This afternoon and tomorrow at UNC, she hosts the first Basketball Analytics Summit to introduce students and others in the community to sports analytics, an avenue that's growing in significance. She figures that the region's strength in entrepreneurship and its basketball rivalries make it a natural place for innovation in sports business and technology to happen. Industry leaders from around the nation are coming to speak and demonstrate their technologies and capabilities using data and insights. (You can still attend. Details here.)
Topics range from fan experience & engagement, individual performance and marketing/ticketing to sport science and entrepreneurship in analytics. But the speakers will be the highlight. They include:
*A representative from ESPN's FiveThirtyEight, the former New York Times stats and data blog that acclaimed author Nate Silver took to the sports network earlier this year. It uses data and statistical analysis to inform stories on politics, economics, science and sports.
*Also from ESPN, Statistician Dean Oliver who's responsible for the network's sports analytics effort.
*Ken Pomeroy will give a talk. He's the popular college basketball rating analyst who developed a proprietary algorithm to predict the likelihood teams will advance in tournaments.
*The leading manufacturer of GPS devices, accelerometers, ball tracking devices and gyroscopes used by 80 universities and dozens of professional sports teams around the world, called Catapult Sports.
*Experience, an app developer focused on improving the fan experience at ball games, helping professional and college sports teams reward their best fans and collecting data to connect with a team's customer relationship management system.

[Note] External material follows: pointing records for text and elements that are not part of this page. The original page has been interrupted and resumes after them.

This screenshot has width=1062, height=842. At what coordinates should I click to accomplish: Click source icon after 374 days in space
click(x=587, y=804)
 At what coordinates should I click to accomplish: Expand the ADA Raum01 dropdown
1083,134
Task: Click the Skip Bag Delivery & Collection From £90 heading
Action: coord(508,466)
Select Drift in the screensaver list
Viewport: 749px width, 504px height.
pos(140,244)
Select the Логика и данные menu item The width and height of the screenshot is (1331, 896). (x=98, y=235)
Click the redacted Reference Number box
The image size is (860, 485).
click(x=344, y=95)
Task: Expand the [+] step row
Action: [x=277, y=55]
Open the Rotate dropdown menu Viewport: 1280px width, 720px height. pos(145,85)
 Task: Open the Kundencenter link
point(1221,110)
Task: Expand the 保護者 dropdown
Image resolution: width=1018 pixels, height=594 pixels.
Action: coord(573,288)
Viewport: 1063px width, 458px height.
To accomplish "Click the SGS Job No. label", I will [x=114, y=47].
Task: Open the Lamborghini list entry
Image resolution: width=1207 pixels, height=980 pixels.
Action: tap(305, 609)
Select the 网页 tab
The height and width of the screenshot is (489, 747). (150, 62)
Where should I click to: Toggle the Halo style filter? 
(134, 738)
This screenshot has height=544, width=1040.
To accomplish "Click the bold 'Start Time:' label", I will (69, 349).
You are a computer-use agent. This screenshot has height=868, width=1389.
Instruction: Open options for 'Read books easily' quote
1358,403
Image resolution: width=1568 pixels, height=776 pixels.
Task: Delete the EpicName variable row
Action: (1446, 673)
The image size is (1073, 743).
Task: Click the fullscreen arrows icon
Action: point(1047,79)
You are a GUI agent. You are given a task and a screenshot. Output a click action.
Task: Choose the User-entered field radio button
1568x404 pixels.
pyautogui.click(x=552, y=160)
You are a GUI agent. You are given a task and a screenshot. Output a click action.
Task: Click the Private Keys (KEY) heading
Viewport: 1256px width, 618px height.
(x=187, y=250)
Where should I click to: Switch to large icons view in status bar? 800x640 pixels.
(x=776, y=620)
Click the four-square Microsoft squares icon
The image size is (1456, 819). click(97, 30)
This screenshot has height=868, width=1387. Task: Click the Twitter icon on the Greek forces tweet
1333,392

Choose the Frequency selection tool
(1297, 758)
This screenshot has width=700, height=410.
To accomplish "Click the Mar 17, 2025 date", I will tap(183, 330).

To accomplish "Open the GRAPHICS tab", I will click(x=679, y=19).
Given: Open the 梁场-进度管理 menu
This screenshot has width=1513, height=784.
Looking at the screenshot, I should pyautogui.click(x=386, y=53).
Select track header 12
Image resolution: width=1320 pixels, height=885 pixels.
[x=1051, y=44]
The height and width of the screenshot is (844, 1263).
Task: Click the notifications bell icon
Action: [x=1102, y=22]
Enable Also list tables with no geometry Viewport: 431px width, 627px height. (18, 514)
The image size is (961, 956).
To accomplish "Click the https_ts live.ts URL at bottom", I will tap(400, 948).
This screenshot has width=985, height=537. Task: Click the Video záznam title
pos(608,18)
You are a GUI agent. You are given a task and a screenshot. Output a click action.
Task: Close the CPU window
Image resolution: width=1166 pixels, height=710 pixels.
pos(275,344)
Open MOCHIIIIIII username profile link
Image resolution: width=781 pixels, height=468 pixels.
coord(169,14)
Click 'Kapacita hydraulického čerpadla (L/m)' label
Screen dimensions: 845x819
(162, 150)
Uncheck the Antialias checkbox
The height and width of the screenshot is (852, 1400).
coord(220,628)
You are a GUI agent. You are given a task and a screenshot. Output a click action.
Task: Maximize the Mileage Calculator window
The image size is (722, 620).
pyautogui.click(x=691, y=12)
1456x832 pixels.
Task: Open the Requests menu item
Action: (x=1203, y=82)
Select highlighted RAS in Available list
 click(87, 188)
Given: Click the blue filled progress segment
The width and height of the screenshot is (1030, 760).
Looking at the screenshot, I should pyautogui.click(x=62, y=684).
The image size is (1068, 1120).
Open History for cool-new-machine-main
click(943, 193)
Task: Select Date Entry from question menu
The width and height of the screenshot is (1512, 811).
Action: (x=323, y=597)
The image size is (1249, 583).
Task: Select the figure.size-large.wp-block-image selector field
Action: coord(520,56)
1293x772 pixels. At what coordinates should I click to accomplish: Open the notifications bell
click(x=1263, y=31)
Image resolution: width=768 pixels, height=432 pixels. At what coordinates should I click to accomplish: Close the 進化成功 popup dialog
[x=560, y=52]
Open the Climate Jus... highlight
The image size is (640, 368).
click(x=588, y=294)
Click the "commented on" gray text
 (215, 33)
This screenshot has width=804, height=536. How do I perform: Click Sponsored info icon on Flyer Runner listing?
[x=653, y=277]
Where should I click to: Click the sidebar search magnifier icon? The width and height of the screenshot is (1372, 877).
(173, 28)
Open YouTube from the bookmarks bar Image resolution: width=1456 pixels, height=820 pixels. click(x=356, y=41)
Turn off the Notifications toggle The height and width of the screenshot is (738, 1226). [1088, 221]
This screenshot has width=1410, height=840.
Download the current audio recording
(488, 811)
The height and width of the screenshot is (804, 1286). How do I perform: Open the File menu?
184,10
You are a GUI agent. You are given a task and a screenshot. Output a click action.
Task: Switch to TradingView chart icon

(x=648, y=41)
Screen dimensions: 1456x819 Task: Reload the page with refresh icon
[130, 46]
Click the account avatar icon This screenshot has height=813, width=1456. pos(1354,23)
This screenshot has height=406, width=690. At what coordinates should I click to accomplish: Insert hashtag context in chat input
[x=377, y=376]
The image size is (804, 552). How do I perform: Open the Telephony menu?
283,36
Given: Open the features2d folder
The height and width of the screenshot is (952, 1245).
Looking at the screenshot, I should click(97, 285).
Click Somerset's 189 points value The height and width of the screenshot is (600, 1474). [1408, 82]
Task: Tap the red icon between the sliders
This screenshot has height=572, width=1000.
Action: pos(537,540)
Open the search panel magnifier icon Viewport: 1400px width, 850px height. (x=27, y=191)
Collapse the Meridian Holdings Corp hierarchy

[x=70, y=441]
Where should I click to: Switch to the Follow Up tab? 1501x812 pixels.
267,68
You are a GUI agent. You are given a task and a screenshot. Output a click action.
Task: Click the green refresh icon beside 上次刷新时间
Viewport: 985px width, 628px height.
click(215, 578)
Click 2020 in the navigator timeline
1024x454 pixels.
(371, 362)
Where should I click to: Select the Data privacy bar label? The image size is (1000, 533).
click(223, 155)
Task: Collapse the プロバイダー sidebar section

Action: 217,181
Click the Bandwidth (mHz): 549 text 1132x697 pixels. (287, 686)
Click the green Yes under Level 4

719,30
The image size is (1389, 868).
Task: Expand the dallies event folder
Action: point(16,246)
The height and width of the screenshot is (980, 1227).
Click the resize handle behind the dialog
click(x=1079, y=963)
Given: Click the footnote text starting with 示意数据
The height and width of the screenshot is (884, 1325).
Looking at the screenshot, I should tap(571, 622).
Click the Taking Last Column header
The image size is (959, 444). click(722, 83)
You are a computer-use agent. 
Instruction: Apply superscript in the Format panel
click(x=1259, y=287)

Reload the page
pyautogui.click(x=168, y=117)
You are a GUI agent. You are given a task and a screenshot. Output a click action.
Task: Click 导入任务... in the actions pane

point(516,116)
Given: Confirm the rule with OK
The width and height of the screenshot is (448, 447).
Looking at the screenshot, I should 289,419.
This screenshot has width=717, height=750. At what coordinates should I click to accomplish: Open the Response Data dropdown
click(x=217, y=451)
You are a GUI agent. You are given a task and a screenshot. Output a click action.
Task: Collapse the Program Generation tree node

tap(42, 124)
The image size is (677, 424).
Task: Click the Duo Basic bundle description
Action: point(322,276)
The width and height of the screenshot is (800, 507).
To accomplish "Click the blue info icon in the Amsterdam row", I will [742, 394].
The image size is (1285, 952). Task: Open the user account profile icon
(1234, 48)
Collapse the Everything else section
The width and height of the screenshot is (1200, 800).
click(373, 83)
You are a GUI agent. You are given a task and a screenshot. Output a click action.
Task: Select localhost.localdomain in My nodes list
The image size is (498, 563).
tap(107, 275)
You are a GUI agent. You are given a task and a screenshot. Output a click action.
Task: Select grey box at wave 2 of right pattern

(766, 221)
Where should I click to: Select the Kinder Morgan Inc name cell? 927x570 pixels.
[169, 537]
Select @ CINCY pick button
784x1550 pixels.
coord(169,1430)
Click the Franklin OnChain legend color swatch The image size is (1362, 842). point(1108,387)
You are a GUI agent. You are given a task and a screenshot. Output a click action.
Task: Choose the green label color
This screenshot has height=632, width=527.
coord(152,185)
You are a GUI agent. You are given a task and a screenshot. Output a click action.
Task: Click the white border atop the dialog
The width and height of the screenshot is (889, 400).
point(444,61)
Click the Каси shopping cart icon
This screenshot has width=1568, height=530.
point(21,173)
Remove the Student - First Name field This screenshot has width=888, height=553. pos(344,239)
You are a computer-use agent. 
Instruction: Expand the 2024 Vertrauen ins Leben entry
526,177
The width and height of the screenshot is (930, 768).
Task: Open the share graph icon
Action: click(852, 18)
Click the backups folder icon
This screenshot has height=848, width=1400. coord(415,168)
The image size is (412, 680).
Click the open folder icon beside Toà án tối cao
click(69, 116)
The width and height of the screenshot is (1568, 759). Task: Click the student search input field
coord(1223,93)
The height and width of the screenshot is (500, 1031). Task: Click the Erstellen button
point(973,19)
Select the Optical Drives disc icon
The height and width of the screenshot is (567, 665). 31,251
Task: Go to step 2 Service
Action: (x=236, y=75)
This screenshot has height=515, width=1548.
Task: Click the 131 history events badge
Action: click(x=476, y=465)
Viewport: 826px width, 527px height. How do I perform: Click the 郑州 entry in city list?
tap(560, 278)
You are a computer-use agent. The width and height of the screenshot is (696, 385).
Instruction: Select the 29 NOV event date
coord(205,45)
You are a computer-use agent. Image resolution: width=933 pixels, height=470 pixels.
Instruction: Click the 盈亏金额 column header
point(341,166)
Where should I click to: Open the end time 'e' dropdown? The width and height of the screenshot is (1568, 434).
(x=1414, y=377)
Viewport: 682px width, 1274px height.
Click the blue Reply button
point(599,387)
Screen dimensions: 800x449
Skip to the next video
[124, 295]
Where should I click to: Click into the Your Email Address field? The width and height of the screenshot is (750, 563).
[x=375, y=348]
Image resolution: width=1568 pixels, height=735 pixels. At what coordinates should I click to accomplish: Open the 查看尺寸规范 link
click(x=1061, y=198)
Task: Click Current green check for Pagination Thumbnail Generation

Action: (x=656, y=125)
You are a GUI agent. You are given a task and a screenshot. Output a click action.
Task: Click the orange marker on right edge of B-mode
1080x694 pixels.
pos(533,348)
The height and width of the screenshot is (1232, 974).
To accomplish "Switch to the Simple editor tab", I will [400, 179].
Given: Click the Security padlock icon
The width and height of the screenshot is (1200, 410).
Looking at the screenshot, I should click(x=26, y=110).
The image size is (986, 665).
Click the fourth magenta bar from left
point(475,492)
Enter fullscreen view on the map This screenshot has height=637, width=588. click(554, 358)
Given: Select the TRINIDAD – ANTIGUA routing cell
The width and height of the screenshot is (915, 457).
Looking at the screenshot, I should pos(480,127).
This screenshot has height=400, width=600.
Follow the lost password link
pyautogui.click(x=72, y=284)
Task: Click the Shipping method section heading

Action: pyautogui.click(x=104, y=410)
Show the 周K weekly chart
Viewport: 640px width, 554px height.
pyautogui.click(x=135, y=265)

*An innovator of technology to improve performance and prevent injury. Atlanta-based Fusionetics has a technology and analytics platform that targets the $7 billion problem in the sports industry of inefficient training and recovery.
*Robbie Allen, CEO of Automated Insights, the Durham company that partners with Yahoo Sports and other media organizations to convert sports (and other) data into stories.
*The Charlotte Bobcats analytics, ticketing and fan experience teams.
Stroman's initiative began two years ago with an entrepreneurship minor course in sports entrepreneurship. The summit is the first of many events she expects to have to expose her students and the community to the opportunities and innovation happening in the field.
"There are a lot of students interested in starting sport-related companies," she says. "When you combine business and sports, we're talking about a $300 billion industry. Technology is a big part of that."